I was thinking at church last week about the meagerness of my offerings—of attention, focus, and feeling—during the sacrament. Even when the children aren't doing anything terrible, they just constantly NEED something: soothing, straightening, picking up; a stern look here, a raised eyebrow there. The effort (though I know there is more I could do to be prepared) leaves almost nothing inside me for my own spiritual contemplation during those crucial moments. But I send up my short microbursts of prayers toward heaven anyway, between distractions, asking for forgiveness, and for capacity. I feel, while that ordinance is being administered, that there is sacredness nearby, and even if I can't quite touch it—I am at least drawn toward it!
What I wish is that I could maintain two channels simultaneously: the spiritual and the temporal; the elevated and the practical. I wish I could reach out and touch heaven in the very moment I am switching someone's shoes to the correct feet or whispering "Stop biting each other." But usually there's at least a moment of disconnect, a noticeable switching of gears, before I can get my mind focused on the eternal again.
I was thinking about that as I read this from Elder Bruce R. McConkie's talk:
There is nothing in this world that compares in any way in importance with the gospel of the Lord Jesus Christ. It is the power of God unto salvation, and if we will walk and live and be and move and breathe and think the gospel and its cause, always and everlastingly, then we can have peace and joy and happiness in this life and we can go on to eternal glory in the life to come.That's what I want to do, but it seems so hard when the demands of mortality are so constant! Some days I am barely able to keep everyone's different schedules and needs and questions in my head--let alone have any room for pondering and communion throughout the day. I do try to find time for that, when things are quiet or when I am alone. But to keep that spiritual attentiveness DURING the chaos--to live and move and breathe the gospel, as Elder McConkie says--well, I'd like to learn how.

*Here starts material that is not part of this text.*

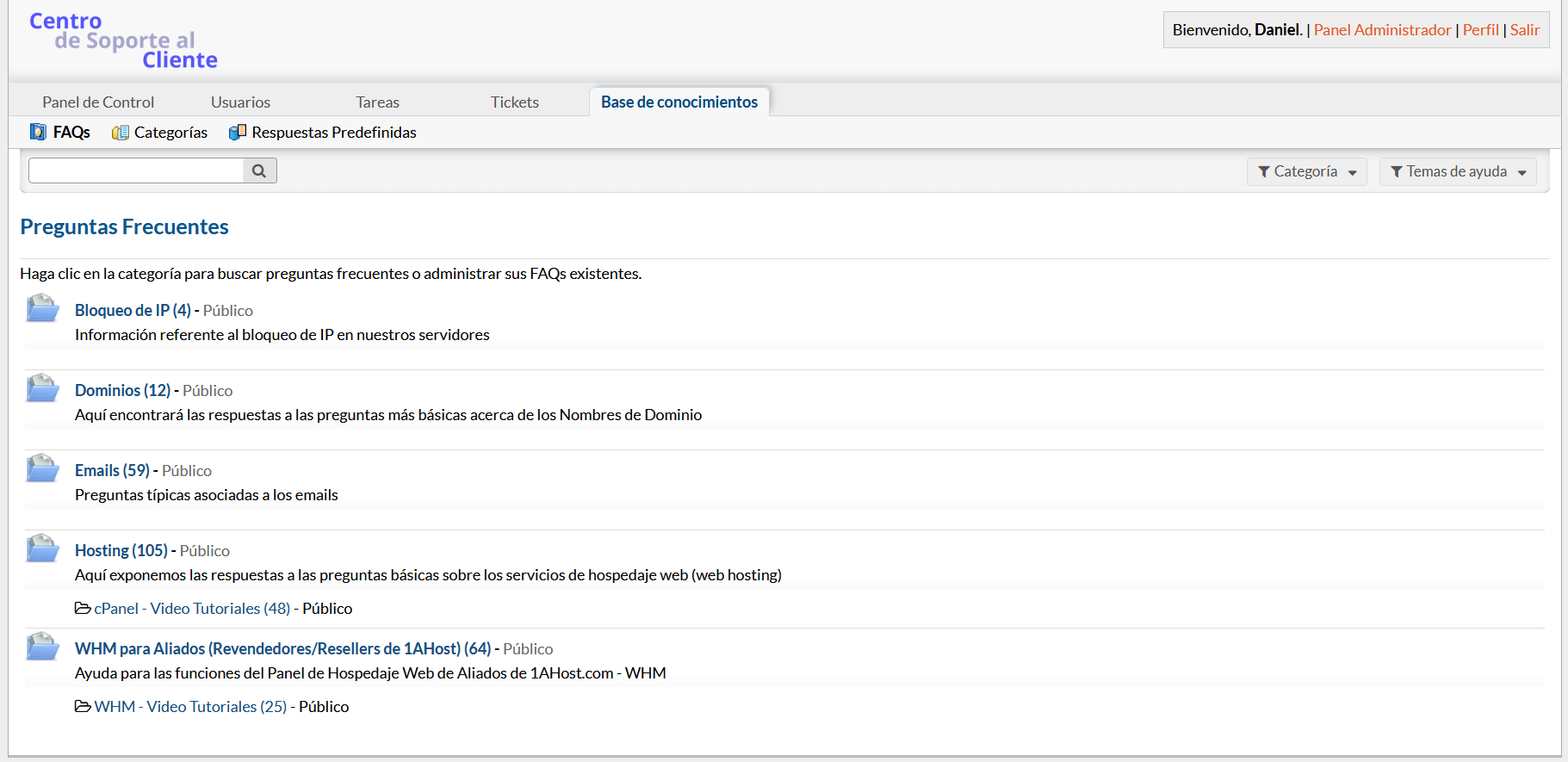The image size is (1568, 762).
Task: Switch to the Tickets tab
Action: point(514,102)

So I thought this was a useful thought, in the talk by Elder Delbert L. Stapley:
Good habits are not acquired simply by making good resolves, though the thought must precede the action. Good habits are developed in the workshop of our daily lives. It is not in the great moments of test and trial that character is built. That is only when it is displayed. The habits that direct our lives and form our character are fashioned in the often uneventful, commonplace routine of life. They are acquired by practice.I have noticed that there are times when I have an easier time "switching on" my spiritual side. Sometimes I'm better able to see the higher purpose in what I'm doing, and to feel a spiritual gratitude for it. At those times, I don't know that I'd say I'm actually simultaneously keeping practicality and eternity in my mind—but maybe, like two cords twisted tightly together to make a rope, the two parts of me are at least cohesive, working together. Or at least I'm toggling back and forth quickly and with less effort. And some of this, I think, has indeed come through practice with "the commonplace routine of life." As I practice laundry or speaking softly or making dinner with five different people talking to me, it takes less of my mental effort, and I have a bit more to spare for gratitude and love.

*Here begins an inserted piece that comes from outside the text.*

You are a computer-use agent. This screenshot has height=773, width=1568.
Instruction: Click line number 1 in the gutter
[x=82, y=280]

Maybe the inverse is true as well: as I practice responding with patience or seeing the good in my situation, I won't feel like it takes the whole of my focus and energy to do so! And I guess I also just have to have faith that with persistent daily effort, even more cohesion will come, and at some point that constant engagement with the gospel—the being, moving, breathing, and thinking that Elder McConkie talks about—will be within reach.